Reproduce the PT145 range report thread word for word between "went to the" and "love my PT-145.", inclusive.

> [READING PASSAGE]:
--- Start ---

# range report, PT145



## rudy (Sep 24, 2007)

went to the range this past weekend, and i put 100 rounds through my PT145 with no hiccups. that makes the count to 300. no hiccups. i did have to send the gun back cause of the slide stop not working correctly. it would end up on the side of the of the slide. it took a good long while to get it back, thats why it took me over 5 months to put 300 rounds though it. other than that, the gun has had no malfuntions. cant be happier with it.


----------



## Randall Donahoo (Nov 2, 2007)

That's good to hear, Rudy. I love my PT-145.


----------



## rudy (Sep 24, 2007)

i dont think i can have a better combination with my glock 19. both are relatively small and are good carry and conceal handguns. long live sport shooting.


----------



## propellerhead (May 19, 2006)

--- End ---

> [INFORMATION SHOWN]:
--- Start ---

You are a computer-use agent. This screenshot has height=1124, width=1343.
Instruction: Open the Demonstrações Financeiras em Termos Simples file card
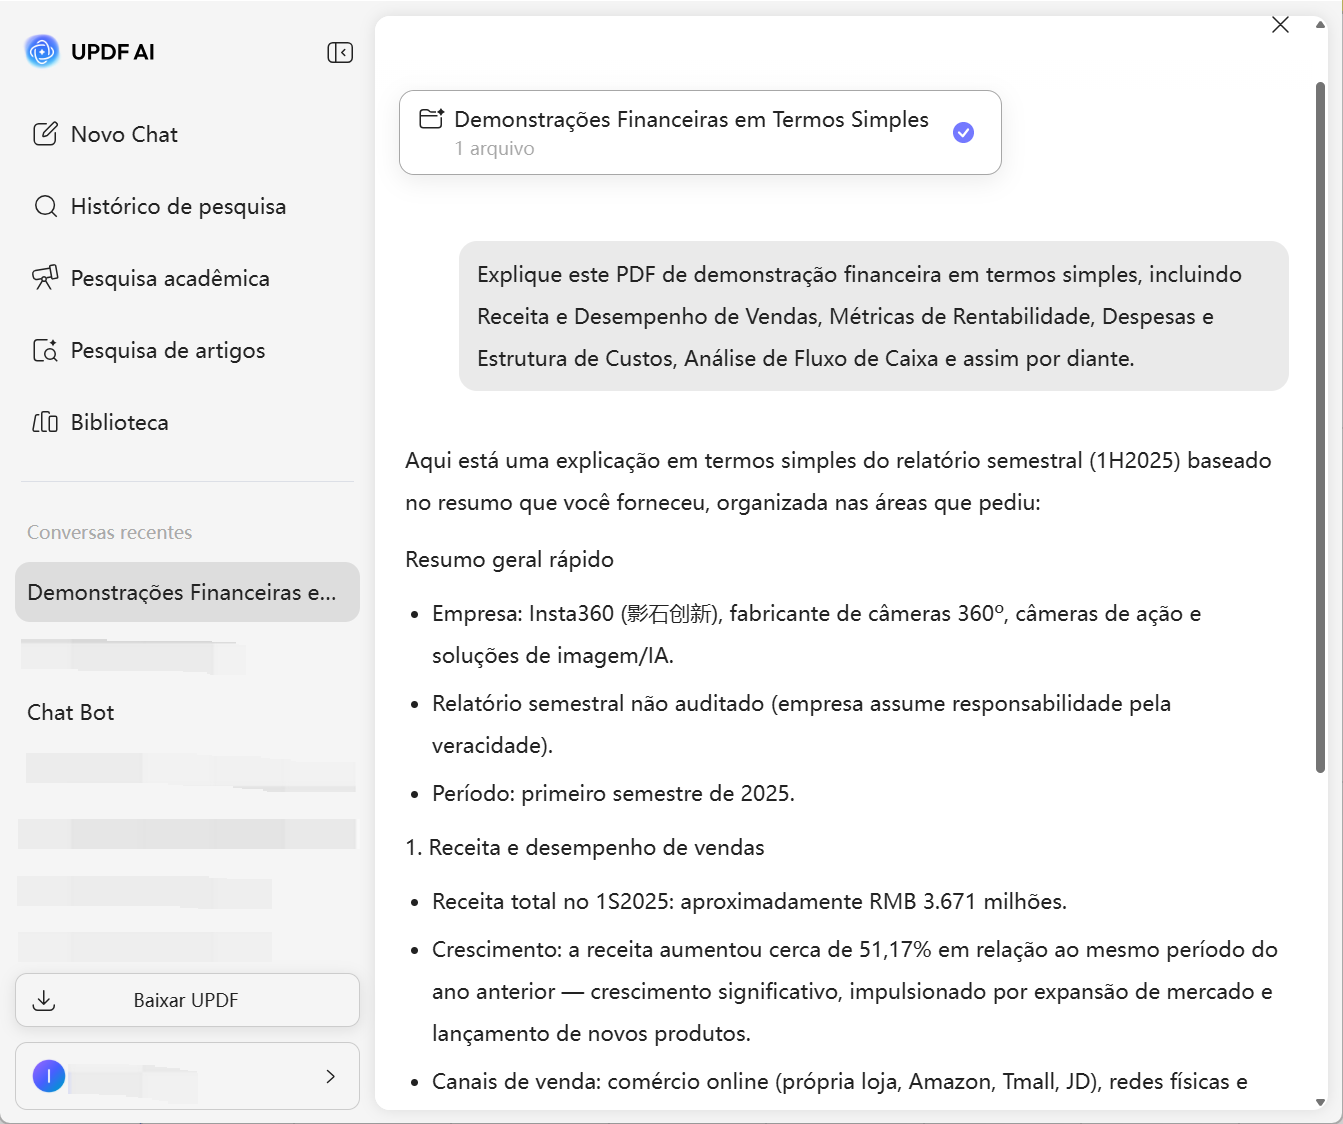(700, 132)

--- End ---

> [RESULT FOR THIS EXERCISE]:
went to the range this past weekend, and i put 100 rounds through my PT145 with no hiccups. that makes the count to 300. no hiccups. i did have to send the gun back cause of the slide stop not working correctly. it would end up on the side of the of the slide. it took a good long while to get it back, thats why it took me over 5 months to put 300 rounds though it. other than that, the gun has had no malfuntions. cant be happier with it.


----------



## Randall Donahoo (Nov 2, 2007)

That's good to hear, Rudy. I love my PT-145.